Once the line holding "Task: Open the headset customer service icon" is found in the entries below, restate it and each line after it word for word, with no pictures.
:: Exercise data
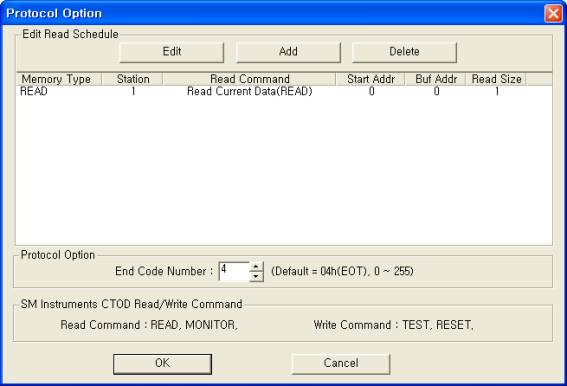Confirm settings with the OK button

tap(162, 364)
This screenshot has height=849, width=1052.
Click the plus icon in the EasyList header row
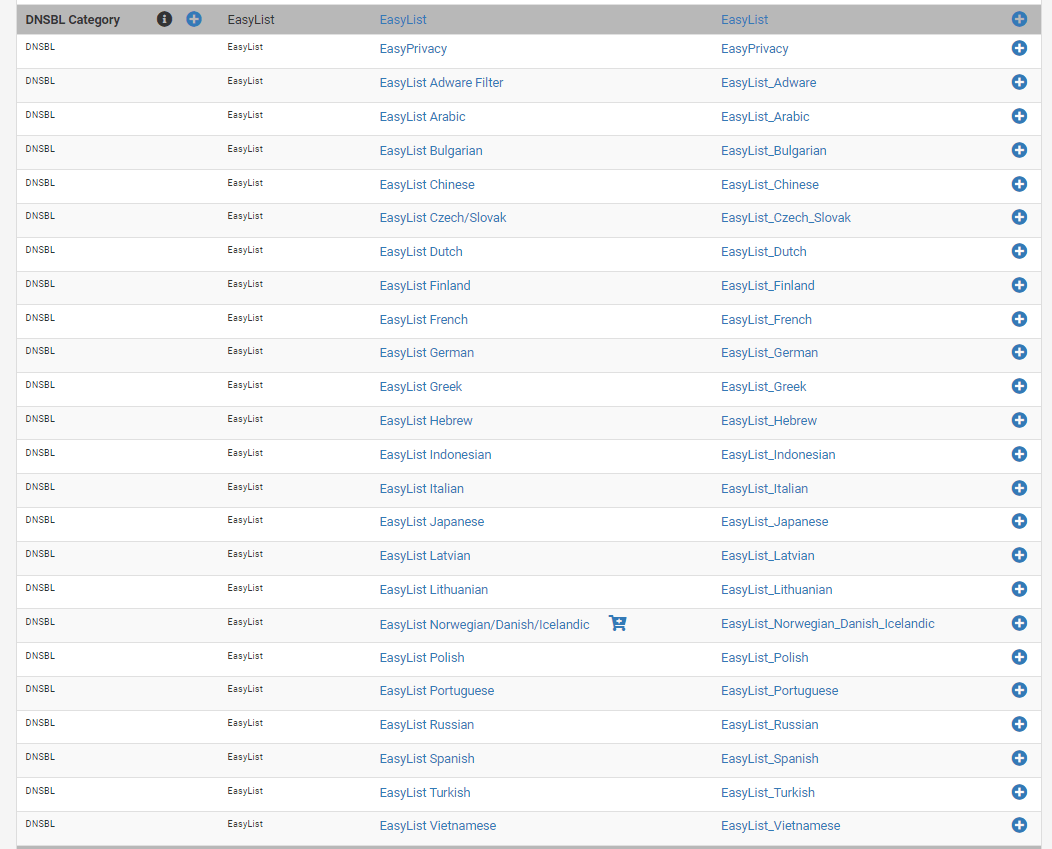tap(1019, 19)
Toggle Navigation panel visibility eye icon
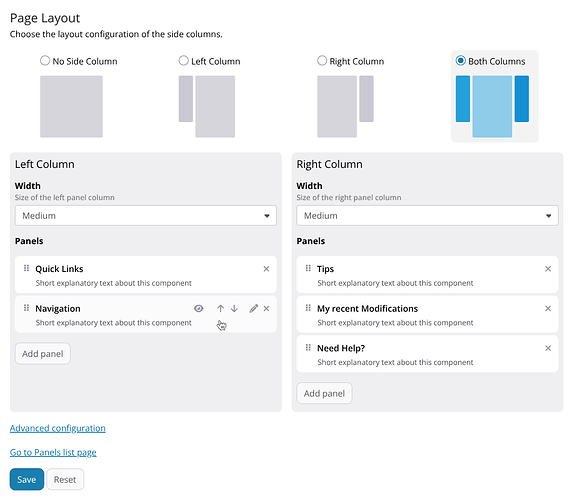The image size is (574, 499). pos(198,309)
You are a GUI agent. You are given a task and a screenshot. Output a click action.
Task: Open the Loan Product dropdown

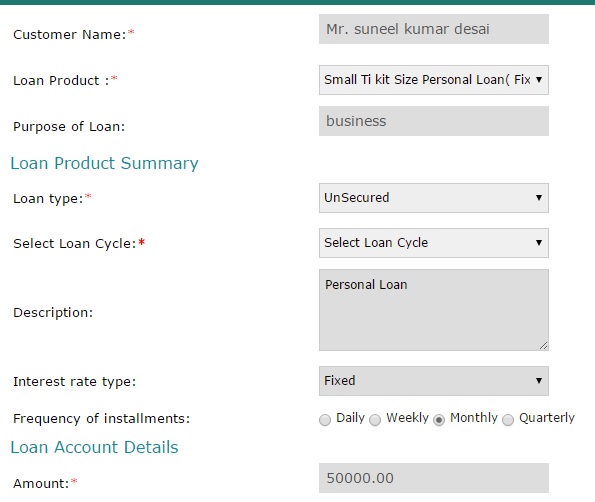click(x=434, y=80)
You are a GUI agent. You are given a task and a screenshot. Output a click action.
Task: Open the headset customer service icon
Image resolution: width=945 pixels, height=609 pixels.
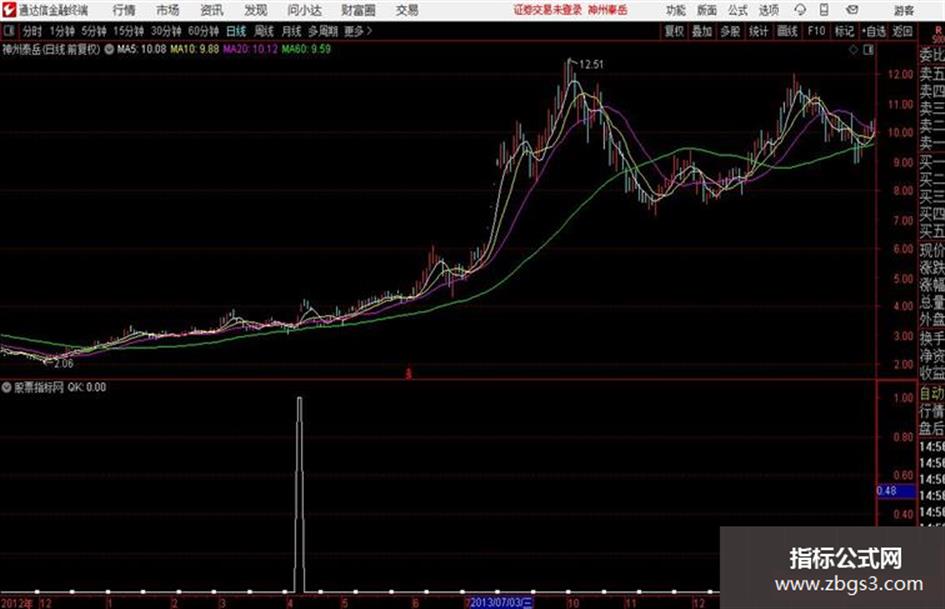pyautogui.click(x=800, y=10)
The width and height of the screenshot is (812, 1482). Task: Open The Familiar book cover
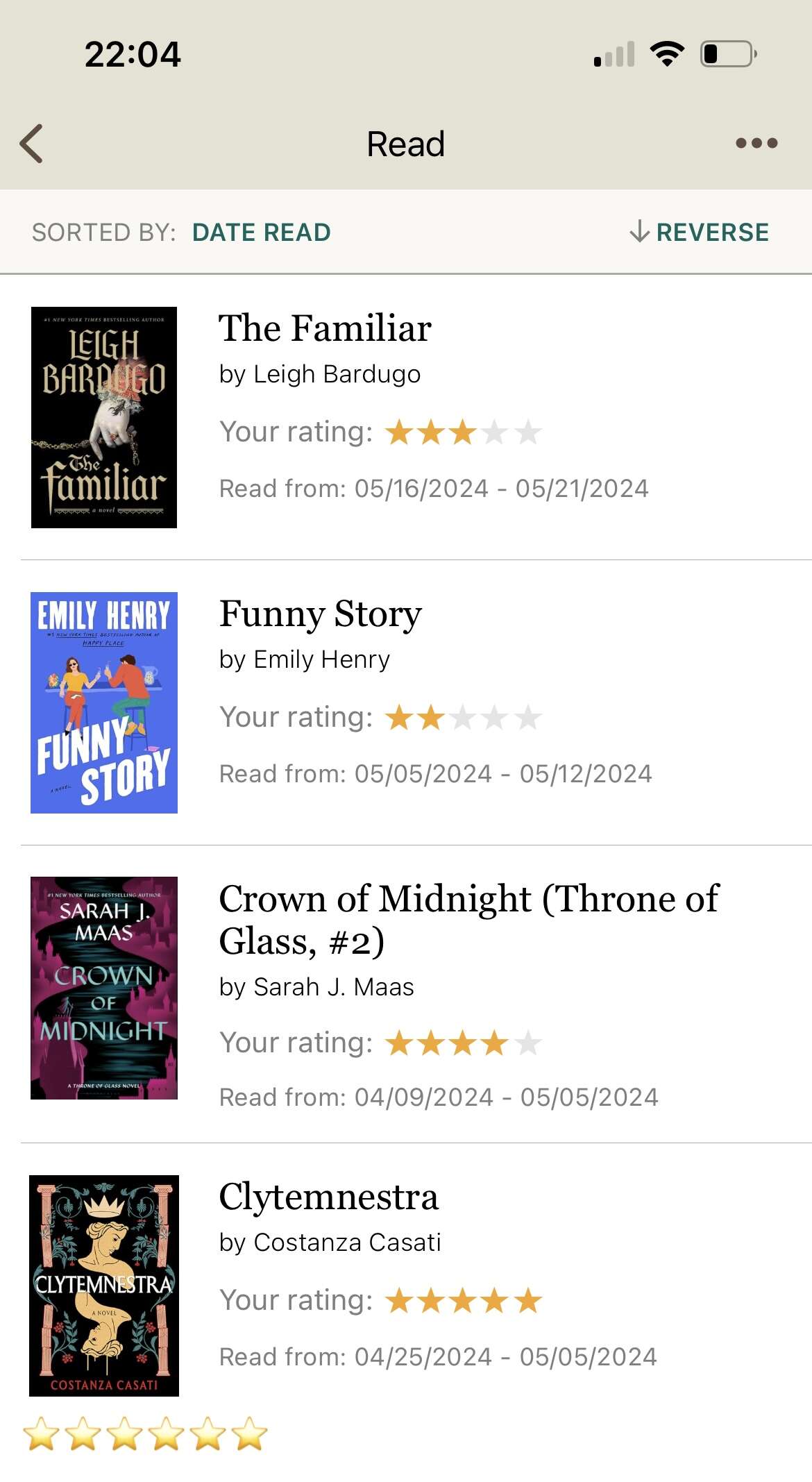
::::
Your response —
Task: Open the headset customer service icon
Image resolution: width=945 pixels, height=609 pixels.
pyautogui.click(x=800, y=10)
The width and height of the screenshot is (812, 1482). Task: Open The Familiar book cover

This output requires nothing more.